Возможно, стеснение было связано с чем-то внутренним - с добротой, щепетильностью, совестью. Совесть была для нее и ее другом, и ее врагом. Кем она будет в очередной раз, решала не совесть, а она сама. Совесть иногда подсказывала ей верное решение, а иногда мешала в осуществлении чего-то задуманного.
Итак, раз уж профессия модели перестала рассматриваться, вставал выбор другого рода занятий. В классе говорили о талантах и интересах.
"Какие у меня таланты?", - спрашивала она саму себя и сама же отвечала: "У меня нет талантов. Единственный мой дар, полученный из космоса, я сама еще не научилась понимать".
Ева считала, что ее полеты в детстве, космический свет от НЛО или чего-то другого, как-то связаны с ее яркими сновидениями. При этом большинство своих сновидений она относила к реальности, непонятной, возможно - неземной, нечеловеческой, однако определенно существующей.
Во время сновидений или между сновидениями, ее душа отделялась от тела и устремлялась в космическое пространство. В этом пространстве ее душа встречалась с другими душами, а также ей было дано заглядывать в будущее, иногда ближайшее, а иногда и очень нескорое. Она считала, что все люди ночью во время сна бывают в ином мире. Но вернувшись в тело, душа забывает увиденное в том мире. Её же дар заключался в некотором запоминании.
Она ни с кем не делилась такими размышлениями, боясь показаться выдумщицей или куда хуже - умалишенной. А некоторые свои размышления она записывала в свой дневник.
Из дневника:
"Этот мир никогда не был для меня настолько удивительным, насколько он может быть удивительным для человека, который только начинает его познавать. Как будто я была уже в этом мире. Меня многое интересует, но, бывает, интересует так, как может что-то интересовать человека, забывшего и вновь вспомнившего.
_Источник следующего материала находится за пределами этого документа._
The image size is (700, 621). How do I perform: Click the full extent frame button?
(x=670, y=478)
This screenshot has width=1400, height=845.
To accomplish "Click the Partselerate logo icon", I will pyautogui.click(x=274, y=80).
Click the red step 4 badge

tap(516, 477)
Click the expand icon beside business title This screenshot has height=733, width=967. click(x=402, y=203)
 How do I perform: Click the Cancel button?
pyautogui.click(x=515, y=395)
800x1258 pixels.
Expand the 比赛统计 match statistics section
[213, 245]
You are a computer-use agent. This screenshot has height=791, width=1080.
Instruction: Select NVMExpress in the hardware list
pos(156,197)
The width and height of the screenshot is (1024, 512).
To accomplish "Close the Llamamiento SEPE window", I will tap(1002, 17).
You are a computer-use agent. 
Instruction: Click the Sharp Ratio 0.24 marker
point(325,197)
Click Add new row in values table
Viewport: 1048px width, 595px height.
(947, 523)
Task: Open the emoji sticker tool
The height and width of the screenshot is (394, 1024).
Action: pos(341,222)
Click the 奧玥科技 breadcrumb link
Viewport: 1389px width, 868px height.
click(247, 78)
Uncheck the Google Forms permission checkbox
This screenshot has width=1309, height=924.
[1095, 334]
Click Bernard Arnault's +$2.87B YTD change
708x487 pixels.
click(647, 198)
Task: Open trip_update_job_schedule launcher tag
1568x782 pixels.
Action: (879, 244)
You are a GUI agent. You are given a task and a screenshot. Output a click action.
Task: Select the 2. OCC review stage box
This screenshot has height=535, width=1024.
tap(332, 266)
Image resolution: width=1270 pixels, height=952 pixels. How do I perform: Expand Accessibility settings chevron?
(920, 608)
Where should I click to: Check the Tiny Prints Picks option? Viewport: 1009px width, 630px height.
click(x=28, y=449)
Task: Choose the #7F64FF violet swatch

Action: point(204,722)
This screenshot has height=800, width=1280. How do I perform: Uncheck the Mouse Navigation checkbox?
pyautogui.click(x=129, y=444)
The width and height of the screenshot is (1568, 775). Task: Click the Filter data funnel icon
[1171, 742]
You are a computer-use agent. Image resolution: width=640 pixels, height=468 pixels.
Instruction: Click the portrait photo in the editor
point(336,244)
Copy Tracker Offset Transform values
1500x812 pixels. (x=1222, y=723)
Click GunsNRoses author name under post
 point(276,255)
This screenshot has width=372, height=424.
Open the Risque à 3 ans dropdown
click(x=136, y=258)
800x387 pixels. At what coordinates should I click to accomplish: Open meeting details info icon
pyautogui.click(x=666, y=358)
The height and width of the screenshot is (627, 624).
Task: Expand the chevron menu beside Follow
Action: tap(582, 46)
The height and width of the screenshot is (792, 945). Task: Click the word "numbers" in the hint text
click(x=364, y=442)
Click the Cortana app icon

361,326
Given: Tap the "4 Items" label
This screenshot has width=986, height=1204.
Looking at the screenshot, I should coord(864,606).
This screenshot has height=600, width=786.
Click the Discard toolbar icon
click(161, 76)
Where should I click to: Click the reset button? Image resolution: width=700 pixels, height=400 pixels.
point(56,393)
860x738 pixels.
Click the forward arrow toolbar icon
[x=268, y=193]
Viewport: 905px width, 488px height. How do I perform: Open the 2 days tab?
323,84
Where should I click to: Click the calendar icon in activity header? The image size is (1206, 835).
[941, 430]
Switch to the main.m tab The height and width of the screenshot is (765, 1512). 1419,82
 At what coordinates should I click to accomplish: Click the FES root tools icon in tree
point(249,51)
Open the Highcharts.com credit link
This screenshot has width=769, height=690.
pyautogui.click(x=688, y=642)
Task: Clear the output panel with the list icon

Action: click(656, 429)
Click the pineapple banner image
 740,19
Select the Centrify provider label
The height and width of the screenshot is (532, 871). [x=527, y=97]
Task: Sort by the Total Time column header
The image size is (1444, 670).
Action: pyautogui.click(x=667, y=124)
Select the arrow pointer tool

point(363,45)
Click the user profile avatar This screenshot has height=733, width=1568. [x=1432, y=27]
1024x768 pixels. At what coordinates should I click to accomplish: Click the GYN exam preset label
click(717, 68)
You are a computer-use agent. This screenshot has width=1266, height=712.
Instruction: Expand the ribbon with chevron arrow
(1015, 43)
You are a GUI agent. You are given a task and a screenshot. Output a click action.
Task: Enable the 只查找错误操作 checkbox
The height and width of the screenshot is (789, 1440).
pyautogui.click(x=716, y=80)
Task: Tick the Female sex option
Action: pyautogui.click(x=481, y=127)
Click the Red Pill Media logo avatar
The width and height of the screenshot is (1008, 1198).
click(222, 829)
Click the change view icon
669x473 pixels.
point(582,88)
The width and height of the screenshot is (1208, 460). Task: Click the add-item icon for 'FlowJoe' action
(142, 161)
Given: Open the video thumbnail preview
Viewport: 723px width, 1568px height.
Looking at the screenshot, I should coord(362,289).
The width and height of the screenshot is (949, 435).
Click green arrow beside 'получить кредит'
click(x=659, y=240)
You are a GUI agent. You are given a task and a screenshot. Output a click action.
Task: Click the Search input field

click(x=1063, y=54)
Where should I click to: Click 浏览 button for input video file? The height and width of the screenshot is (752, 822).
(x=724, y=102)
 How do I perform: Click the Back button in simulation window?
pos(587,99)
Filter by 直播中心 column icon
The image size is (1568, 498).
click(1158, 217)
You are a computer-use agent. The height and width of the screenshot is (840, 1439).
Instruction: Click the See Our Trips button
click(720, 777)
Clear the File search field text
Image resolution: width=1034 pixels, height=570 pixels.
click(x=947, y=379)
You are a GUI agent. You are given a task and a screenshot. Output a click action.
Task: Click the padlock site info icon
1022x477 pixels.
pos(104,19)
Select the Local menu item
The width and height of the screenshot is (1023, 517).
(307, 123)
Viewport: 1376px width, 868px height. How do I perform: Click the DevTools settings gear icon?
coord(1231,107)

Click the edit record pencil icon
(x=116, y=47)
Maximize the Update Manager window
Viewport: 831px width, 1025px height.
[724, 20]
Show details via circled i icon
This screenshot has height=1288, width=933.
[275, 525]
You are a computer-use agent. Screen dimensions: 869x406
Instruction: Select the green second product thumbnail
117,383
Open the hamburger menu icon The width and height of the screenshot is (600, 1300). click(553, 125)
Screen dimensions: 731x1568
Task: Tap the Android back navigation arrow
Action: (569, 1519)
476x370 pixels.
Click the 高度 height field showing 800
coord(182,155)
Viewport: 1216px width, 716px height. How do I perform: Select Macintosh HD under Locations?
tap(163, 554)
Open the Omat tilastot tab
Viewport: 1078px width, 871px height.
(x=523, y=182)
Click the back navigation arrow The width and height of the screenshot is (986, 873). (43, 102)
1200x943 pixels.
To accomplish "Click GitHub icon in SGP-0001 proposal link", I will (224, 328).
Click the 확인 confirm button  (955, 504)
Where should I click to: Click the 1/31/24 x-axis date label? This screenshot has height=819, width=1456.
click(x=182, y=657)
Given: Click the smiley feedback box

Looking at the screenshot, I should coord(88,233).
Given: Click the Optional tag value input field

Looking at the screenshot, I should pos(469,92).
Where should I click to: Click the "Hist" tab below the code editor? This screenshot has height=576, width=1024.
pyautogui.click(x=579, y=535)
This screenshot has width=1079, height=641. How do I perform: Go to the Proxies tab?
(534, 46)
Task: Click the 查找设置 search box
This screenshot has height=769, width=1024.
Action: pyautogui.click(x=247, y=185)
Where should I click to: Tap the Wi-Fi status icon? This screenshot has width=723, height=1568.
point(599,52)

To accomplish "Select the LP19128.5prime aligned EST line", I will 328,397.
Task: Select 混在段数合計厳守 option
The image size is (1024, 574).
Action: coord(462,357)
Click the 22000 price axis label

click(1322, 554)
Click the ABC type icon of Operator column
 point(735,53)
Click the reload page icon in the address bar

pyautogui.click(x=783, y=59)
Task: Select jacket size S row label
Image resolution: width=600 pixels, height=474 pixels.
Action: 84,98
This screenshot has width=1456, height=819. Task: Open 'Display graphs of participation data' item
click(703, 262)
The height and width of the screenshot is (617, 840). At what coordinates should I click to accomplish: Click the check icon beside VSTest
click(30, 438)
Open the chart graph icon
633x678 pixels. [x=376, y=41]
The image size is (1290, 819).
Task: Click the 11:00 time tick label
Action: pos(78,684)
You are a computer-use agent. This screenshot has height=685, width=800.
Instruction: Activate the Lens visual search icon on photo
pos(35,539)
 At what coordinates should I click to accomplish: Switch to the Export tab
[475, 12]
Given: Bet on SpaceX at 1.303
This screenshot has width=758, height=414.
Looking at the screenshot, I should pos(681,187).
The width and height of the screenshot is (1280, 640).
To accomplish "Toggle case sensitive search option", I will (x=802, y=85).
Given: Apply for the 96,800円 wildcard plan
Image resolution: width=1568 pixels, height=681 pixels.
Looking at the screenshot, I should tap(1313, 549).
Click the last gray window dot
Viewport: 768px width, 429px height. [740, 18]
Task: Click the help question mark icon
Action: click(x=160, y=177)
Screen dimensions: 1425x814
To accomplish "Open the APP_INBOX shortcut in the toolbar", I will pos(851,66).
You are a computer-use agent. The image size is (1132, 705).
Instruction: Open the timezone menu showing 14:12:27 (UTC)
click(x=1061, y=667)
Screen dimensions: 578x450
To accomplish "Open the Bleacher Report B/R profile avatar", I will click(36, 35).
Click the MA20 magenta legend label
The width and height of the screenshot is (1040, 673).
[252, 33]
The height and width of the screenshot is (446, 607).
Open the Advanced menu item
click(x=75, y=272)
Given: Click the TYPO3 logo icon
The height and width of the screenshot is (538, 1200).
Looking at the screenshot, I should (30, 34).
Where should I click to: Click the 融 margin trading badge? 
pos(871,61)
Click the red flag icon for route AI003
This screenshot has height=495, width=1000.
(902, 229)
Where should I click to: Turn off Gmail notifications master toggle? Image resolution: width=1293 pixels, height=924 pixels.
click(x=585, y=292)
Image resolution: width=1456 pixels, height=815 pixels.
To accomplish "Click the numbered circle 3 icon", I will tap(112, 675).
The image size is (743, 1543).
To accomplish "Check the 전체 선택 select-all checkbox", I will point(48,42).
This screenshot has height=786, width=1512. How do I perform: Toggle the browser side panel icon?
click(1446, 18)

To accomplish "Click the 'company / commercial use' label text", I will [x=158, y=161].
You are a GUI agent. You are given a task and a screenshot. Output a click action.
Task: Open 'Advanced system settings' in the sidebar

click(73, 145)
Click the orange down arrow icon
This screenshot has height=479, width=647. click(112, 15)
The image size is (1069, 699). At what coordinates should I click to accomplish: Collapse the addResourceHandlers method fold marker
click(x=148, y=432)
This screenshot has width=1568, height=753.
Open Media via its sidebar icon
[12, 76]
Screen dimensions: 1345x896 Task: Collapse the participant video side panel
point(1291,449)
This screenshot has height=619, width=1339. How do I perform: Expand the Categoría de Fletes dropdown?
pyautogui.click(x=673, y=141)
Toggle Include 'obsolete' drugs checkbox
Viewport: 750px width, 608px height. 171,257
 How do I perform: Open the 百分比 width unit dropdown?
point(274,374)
Мое тело и душа - это даже не просто разные субстанции, они не настолько едины, как должны быть едины. Каждое утро я смотрю на себя в зеркало, и как будто все еще не привыкнув, пытаюсь запомнить свои собственные черты. Вдруг завтра подменят? Смешно? Да уж.
Все ищут себя, свое место в этом человеческом мире. Моя же душа рвется куда-то в неизвестное. Как будто ее выдернули из другого мира, и запихнули в этот мир в наказание, или на проверку, или для понимания чего-то.
Я не пытаюсь узнавать, познавать что-то в этом мире с жадным любопытством, как многие другие. Только потом уже удивляюсь, что, оказывается, не знала этого раньше. Не потому что я не любопытна. Моя душа как будто все это видела и не раз. Видела, но не помнит. И каждый раз приходится вновь и вновь все проходить. Но все с меньшим и меньшим интересом, отсеивая все несущественное и ненужное, учась только, чтобы не показаться глупой.